Over $3.1 billion in crypto has been lost so far in 2025 due to issues including smart-contract bugs, access-control vulnerabilities, rug pulls and scams, according to a report from blockchain security auditor Hacken.

This figure for the first half of 2025 surpasses the total of $2.85 billion from all of 2024. While the $1.5 billion Bybit hack in Q1 2025 may have been an outlier, the broader crypto sector continues to face significant challenges.

The distribution of loss types remains largely consistent with trends observed in 2024. Access-control exploits have been the primary driver of losses, accounting for around 59% of the total. Smart-contract vulnerabilities contributed to about 8% of the losses, with $263 million stolen. 

Crypto attack types and total loss in the 2025 half-year. Source: The Hacken 2025 Half Year Web3 Security Report

As the crypto space matures, attackers have shifted focus from exploiting cryptographic flaws to targeting human and process-level weaknesses. These sophisticated techniques include blind signing attacks, private key leaks and elaborate phishing campaigns. 

Related: $2.1B crypto stolen in 2025 as hackers shift focus from code to users: CertiK

This evolving landscape highlights a crucial vulnerability: Access control in crypto remains one of the most underdeveloped and high-risk areas, despite growing technical safeguards.

DeFi and smart contracts expose vulnerabilities

Operational security flaws were responsible for the majority of the losses, with $1.83 billion stolen across both DeFi and CeFi platforms. The standout incident in Q2 was the Cetus hack, where $223 million was drained in just 15 minutes, marking DeFi’s worst quarter since early 2023 and halting a five-quarter downtrend in exploit-related losses. 

Quarterly DeFi losses Source: The Hacken 2025 Half Year Web3 Security Report

Prior to this, Q4 2024 and Q1 2025 saw a dominance of access-control failures, overshadowing most bug-based exploits. However, this quarter saw access-control losses in DeFi drop to just $14 million, the lowest since Q2 2024, though smart-contract exploits surged.

The Cetus attack exploited an overflow check vulnerability in its liquidity calculation. The attacker used a flash loan to open tiny positions, then swept through 264 pools. If real-time total value locked (TVL) monitoring with auto-pause had been implemented, up to 90% of the funds could have been saved, according to Hacken.

AI poses a growing threat to crypto security

AI and large language models (LLMs) are deeply integrated into both Web2 and Web3 ecosystems. While this integration sparks innovation, it also widens the attack surface, introducing new and evolving security threats.

AI-related exploits have surged by 1,025% compared to 2023, with a staggering 98.9% of these attacks tied to insecure APIs. In addition, five major AI-related Common Vulnerabilities and Exposures (CVEs) were added to the list, and 34% of Web3 projects now deploy AI agents in production environments, making them a growing target for attackers.
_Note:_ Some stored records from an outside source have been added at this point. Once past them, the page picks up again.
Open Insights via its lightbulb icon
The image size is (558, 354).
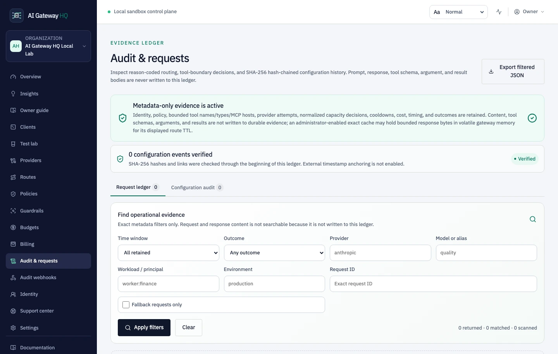13,94
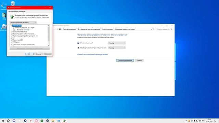The height and width of the screenshot is (123, 219).
Task: Expand the "Сон" tree node
Action: point(11,38)
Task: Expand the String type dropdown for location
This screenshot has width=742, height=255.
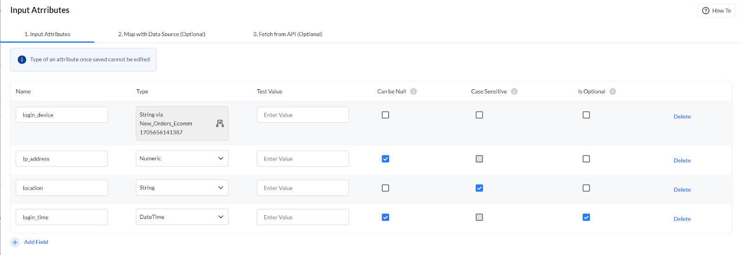Action: coord(182,188)
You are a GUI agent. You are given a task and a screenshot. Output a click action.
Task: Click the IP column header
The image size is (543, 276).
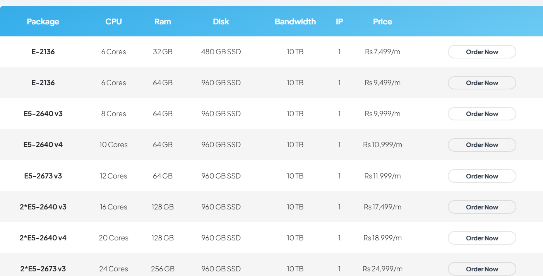[339, 22]
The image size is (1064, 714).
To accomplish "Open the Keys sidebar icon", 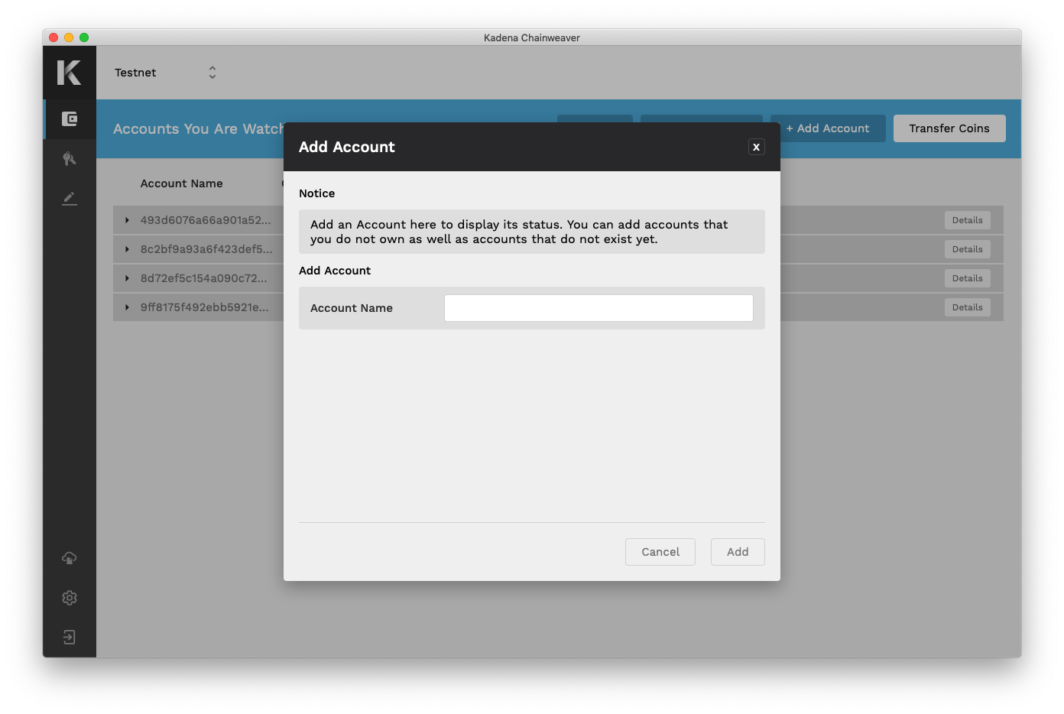I will tap(70, 159).
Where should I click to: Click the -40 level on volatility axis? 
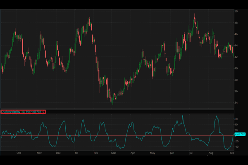coord(237,146)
Traditional cybersecurity frameworks, like ISO/IEC 27001 and the National Institute of Standards and Technology (NIST) Cybersecurity Framework (CSF), are ill-equipped to address AI-specific risks such as model hallucination, prompt injection and adversarial data poisoning. These frameworks must evolve to offer comprehensive governance that includes the unique challenges posed by AI.